# What you need to do
- A) In the article about Tomas Silva, rewrite the paragraph beginning "Silva, now 37, said he knew" in one shorter sentence that keeps its main facts.
- B) List every geographic place named in the article about Tomas Silva, naming each one only once.
- C) Continue the article about Tomas Silva's journey north, starting after its final sentence.

At an age when many teen-agers struggle to the next video game level, Tomas Silva literally walked his way to a better life when he was 14.
Silva, the Kingman Police Department's newest animal control officer, made his way to Kingman from Colima, Mexico, in 1980, leaving his parents and his eight brothers and sisters behind.
"It was tough," he said.
"It was scary.
I was just a little kid.
But I took a chance."
Silva, now 37, said he knew he would be relegated to a life of working long hours for little pay if he stayed in Colima, a city about 330 miles south of Puerto Vallarta.
From the age of 12, when he wasn't in school, he welded doorframes.
When he decided to head north, he envisioned making enough money in the United States to return home to go to school without worrying about working.
"I was looking for a better future," he said.
"I also did not like the corruption of the government."
Silva said it was common for police to throw people in jail or take their vehicles if they did not pay officers.
He and a friend hitchhiked most of the way to Nogales.
At the border, he and his friend went their separate ways.

# Exercise data
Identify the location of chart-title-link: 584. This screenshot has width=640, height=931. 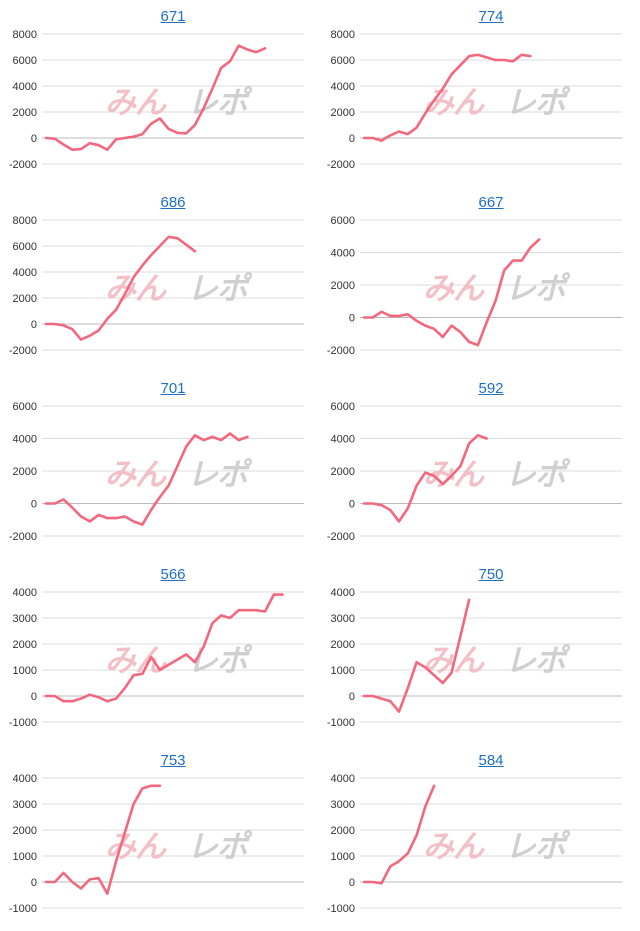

# Task results
- A) Silva, now 37, said that staying in Colima, about 330 miles south of Puerto Vallarta, would have meant a life of long hours for little pay.

- B)
- Kingman
- Colima
- Mexico
- Puerto Vallarta
- the United States
- Nogales

- C)
Silva was caught and deported eight times trying to cross the border near Nogales.
On the ninth try, he went through one of numerous holes in the fence that marked the border between Mexico and America, and a border patrol officer stopped him.
But the officer had seen him before and knew where to find him so he ignored the youth for the time being, pursuing countless other illegal immigrants.
Heading north, Silva walked for three days to Tucson, avoiding border patrol officers and sleeping under railroad bridges.
Near a ranch, he used his shirt to strain mucky water in a small stream.
Starving, he managed to kill a chicken with a rock and ate the bird raw.
'The things people do to survive is incredible," he said.
It was winter.
Silva wore three layers of clothes, throwing off a layer when it became torn or too dirty.
Near Tucson, he hitched a ride with an American who spoke Spanish.
When he asked where Silva was going, Silva shrugged and asked where the driver was headed, thinking they were headed to California.
But the driver said Kingman, a town Silva had never heard of.
The driver stopped to eat in Phoenix and Silva was astonished at the abundance of a steak dinner with rolls and vegetables.
Silva had never seen so much food in one sitting.
"The first thing I notice about this country is that it is so clean," he said.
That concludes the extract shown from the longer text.